Headingley and neighbouring Hyde Park - both traditionally popular with students - came out top in Leeds after property website Zoopla researched areas of British cities that have been gentrified by young, creative residents.
The average house price in the once-prestigious Victorian suburb has risen by 27.81 per cent since 2011, with a home now likely to cost in the region of £196,608; compared to £153,826 five years ago.
In recent years, Headingley’s popularity with transient student tenants has declined as they have moved closer to the city centre, leading to many period properties returning to the owner-occupied or young professional lettings markets.
Estate agents in the area have commented on a noticeable trend in former student landlords selling or upgrading multi-occupancy homes, with young families and professionals now making up the majority of Headingley’s house-hunters.
However, Headingley’s growth is far outstripped by the national chart-topper - hipster heartland Dalston, in east London, saw property prices rise over 60 per cent in five years.
Bristol is the second most gentrified city outside of the capital, with its Montpelier, St Pauls and Stokes Croft neighbourhoods all booming. Birmingham’s Jewellery Quarter is also in the national top 10.
The most trendy areas in other cities were Chorlton in Manchester, Ecclesall Road in Sheffield, Finnieston in Glasgow, Leith in Edinburgh, Penarth in Cardiff and the Baltic Triangle in Liverpool.

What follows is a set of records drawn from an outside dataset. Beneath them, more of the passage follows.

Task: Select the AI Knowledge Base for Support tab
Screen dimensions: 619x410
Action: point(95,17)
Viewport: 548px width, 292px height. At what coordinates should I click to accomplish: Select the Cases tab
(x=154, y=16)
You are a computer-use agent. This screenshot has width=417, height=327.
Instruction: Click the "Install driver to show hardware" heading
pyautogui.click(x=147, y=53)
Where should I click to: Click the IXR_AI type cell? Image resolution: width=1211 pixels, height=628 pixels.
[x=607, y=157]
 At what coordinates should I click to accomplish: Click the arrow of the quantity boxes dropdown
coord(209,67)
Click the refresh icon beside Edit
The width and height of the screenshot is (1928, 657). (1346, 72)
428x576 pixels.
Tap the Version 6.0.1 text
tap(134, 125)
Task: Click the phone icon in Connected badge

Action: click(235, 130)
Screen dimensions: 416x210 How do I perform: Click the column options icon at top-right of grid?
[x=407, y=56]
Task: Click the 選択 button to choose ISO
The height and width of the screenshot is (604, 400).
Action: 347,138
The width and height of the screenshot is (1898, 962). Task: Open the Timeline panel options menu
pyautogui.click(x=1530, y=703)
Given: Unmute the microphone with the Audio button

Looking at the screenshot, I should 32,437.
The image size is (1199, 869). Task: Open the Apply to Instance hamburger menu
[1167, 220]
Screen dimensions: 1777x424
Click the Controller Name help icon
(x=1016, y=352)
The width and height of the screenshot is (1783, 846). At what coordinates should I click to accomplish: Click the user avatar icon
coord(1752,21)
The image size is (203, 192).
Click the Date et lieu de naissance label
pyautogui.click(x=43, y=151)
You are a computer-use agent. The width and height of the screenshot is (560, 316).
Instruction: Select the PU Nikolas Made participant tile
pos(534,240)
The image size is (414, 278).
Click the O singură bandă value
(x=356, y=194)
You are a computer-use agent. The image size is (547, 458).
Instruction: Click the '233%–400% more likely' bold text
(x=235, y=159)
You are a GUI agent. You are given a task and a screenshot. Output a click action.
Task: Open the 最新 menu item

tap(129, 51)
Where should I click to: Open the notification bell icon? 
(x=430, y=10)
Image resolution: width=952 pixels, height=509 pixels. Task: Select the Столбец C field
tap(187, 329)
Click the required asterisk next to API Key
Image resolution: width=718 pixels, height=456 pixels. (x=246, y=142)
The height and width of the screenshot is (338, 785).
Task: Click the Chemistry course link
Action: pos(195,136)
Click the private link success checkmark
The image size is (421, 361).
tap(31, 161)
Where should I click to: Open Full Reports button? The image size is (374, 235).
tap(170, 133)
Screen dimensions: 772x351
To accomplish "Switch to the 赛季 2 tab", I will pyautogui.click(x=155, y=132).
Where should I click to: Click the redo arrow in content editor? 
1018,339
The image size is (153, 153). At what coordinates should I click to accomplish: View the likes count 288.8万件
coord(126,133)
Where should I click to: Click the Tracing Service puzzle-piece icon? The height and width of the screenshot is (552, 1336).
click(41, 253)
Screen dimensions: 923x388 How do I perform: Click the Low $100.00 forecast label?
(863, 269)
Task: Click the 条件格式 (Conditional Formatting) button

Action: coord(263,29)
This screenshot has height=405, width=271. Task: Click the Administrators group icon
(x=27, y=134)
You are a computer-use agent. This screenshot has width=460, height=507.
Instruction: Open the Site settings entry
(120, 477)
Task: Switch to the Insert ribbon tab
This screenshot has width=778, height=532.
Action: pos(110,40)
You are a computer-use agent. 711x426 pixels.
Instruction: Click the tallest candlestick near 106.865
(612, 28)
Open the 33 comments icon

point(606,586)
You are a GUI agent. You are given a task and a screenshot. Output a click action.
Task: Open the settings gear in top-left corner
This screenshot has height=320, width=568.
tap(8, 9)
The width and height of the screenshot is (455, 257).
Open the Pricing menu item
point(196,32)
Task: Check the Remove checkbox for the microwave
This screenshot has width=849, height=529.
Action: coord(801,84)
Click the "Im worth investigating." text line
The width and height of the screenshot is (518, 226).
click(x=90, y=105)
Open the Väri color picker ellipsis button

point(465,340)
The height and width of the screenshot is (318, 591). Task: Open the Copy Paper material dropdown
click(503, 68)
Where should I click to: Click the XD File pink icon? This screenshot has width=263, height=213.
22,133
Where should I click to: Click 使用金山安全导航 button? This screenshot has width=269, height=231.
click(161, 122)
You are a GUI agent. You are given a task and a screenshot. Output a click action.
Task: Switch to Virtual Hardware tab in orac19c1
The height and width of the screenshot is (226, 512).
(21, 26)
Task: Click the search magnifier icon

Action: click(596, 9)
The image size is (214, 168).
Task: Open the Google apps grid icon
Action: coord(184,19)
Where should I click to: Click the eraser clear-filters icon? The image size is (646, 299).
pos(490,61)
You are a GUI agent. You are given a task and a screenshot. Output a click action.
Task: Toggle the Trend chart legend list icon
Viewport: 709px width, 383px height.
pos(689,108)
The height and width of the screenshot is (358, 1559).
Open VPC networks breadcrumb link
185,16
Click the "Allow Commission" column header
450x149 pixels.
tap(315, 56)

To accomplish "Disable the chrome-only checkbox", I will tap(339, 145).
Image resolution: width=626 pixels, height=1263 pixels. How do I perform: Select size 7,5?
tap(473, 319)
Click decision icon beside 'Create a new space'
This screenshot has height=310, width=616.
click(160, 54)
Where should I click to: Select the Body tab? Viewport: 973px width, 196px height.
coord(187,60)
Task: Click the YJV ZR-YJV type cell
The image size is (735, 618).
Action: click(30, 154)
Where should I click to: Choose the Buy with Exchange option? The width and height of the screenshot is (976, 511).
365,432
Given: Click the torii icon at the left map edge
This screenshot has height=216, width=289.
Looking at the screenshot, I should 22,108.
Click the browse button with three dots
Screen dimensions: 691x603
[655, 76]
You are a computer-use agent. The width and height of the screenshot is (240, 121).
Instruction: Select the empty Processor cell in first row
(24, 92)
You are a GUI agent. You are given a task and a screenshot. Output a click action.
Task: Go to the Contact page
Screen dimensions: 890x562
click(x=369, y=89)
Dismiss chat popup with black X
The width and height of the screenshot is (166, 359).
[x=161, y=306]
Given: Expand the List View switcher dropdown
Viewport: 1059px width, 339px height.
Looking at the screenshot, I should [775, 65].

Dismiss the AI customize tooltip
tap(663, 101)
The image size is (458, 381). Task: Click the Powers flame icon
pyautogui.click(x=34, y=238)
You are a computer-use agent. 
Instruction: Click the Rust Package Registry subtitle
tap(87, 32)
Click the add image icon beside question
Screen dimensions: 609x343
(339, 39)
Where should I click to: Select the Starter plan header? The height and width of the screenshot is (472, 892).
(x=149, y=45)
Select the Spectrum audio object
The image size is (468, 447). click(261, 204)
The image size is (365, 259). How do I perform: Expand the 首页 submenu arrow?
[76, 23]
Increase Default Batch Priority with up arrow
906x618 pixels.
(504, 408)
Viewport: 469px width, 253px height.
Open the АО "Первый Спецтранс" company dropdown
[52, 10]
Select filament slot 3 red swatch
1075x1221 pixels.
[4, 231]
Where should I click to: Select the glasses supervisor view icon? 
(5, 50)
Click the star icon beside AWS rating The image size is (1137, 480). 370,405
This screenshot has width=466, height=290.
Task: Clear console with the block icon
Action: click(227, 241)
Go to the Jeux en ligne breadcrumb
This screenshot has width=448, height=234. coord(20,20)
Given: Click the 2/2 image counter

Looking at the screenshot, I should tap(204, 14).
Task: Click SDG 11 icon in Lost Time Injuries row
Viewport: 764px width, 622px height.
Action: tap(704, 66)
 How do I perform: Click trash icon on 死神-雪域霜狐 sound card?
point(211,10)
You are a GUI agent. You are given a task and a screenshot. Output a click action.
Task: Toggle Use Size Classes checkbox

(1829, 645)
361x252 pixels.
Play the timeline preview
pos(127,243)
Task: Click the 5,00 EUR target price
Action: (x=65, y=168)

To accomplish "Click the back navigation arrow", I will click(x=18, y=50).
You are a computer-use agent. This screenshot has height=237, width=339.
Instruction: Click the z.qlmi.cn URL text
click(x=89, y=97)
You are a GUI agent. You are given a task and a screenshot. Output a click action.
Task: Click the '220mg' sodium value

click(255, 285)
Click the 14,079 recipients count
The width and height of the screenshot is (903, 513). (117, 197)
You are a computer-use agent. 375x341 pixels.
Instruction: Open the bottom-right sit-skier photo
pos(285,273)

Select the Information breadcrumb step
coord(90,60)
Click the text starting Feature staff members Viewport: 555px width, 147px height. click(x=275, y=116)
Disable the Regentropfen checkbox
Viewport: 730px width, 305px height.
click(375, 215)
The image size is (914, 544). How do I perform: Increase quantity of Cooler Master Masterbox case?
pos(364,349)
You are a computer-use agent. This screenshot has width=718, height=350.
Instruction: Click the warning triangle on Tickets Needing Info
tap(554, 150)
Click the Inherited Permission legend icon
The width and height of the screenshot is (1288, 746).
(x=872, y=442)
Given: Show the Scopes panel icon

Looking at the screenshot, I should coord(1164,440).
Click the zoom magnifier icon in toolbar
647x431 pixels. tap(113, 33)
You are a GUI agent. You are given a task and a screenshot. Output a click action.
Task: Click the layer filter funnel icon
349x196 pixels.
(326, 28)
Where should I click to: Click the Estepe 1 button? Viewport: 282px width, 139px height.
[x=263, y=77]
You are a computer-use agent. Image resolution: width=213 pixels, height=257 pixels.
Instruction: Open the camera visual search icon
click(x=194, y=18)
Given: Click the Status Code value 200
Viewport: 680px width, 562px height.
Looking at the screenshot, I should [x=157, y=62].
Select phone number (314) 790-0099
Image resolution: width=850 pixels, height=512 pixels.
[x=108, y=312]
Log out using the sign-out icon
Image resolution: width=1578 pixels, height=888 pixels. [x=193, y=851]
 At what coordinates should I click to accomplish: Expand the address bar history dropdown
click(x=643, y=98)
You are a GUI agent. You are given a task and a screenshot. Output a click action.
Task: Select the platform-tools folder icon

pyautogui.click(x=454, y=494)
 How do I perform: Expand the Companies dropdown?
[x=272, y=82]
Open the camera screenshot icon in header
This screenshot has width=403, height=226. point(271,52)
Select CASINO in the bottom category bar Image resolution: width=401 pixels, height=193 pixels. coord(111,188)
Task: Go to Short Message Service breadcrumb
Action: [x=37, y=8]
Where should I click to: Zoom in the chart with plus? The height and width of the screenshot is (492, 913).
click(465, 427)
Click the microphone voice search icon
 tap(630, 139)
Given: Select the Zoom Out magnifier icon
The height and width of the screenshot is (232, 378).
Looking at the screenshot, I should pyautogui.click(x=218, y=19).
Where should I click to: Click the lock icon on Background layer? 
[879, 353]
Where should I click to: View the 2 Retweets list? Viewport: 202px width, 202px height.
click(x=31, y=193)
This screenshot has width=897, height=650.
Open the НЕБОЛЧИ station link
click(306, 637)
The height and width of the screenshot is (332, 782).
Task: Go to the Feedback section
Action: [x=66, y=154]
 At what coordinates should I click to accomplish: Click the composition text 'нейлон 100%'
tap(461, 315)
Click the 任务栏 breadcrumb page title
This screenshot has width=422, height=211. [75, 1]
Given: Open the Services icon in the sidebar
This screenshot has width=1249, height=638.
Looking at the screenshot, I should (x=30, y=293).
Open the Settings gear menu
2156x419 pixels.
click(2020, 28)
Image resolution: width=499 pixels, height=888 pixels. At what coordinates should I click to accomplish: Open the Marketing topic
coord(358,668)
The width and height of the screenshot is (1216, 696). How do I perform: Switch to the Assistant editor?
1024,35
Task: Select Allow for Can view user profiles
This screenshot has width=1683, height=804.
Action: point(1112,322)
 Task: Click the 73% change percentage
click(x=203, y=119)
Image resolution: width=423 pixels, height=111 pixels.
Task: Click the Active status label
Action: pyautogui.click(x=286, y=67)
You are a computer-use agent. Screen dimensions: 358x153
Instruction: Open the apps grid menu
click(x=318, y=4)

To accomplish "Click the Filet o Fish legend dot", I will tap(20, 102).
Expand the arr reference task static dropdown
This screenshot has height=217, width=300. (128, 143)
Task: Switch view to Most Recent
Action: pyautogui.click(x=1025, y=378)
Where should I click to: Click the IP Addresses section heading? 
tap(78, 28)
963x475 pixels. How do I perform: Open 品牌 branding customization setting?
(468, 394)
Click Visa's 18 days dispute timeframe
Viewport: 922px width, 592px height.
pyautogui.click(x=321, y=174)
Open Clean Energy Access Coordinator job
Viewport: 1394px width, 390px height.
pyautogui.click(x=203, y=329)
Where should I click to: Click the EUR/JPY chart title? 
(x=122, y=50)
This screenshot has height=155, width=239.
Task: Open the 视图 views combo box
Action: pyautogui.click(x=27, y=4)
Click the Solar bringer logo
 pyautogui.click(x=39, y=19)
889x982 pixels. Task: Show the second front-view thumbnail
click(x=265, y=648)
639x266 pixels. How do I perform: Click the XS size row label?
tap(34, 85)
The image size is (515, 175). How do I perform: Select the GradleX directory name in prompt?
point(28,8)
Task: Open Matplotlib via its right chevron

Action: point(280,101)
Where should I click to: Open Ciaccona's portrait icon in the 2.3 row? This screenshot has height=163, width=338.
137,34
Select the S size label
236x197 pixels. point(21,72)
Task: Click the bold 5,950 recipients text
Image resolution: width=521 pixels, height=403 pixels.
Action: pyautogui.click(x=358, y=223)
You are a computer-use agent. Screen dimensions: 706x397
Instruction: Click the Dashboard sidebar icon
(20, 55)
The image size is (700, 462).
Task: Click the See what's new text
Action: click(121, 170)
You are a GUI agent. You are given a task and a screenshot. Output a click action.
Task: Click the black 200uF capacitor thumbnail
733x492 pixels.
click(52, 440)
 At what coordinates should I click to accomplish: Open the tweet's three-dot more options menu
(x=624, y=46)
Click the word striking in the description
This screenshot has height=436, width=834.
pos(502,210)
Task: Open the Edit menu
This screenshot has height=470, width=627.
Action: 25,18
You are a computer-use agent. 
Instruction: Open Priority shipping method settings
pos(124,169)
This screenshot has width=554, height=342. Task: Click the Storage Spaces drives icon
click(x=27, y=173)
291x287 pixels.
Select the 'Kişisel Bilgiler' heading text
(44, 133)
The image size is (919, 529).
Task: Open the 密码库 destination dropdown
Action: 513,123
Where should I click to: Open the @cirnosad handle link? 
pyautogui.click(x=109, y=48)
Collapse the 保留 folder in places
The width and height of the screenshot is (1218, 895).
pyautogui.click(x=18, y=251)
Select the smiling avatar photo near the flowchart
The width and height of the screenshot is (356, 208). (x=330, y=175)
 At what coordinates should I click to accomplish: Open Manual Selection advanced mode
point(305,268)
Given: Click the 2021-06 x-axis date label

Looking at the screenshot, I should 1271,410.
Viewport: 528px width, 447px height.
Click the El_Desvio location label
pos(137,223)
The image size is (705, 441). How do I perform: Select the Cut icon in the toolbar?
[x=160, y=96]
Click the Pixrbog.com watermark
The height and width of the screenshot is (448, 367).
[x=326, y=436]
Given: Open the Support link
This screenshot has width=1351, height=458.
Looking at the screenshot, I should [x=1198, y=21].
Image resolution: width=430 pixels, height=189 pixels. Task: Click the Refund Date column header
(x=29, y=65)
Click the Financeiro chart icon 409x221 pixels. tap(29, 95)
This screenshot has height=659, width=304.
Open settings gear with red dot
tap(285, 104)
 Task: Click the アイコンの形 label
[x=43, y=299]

Lawrence Hall from Zoopla said:
“As cities change shape and property prices continue to climb, it is inevitable that rundown areas are revived to accommodate growing resident numbers, resulting in new trendy hotspots starting to appear. Given London’s population and size, and the city’s ongoing gentrification process, it’s not surprising to see the capital’s edgy enclaves dominating the ‘hipster hotspot’ rankings. With gentrification happening across UK cities, we have seen a shift in price for these areas over the past five years as well as a new set of residents for these hotpots in these ever-growing cities.”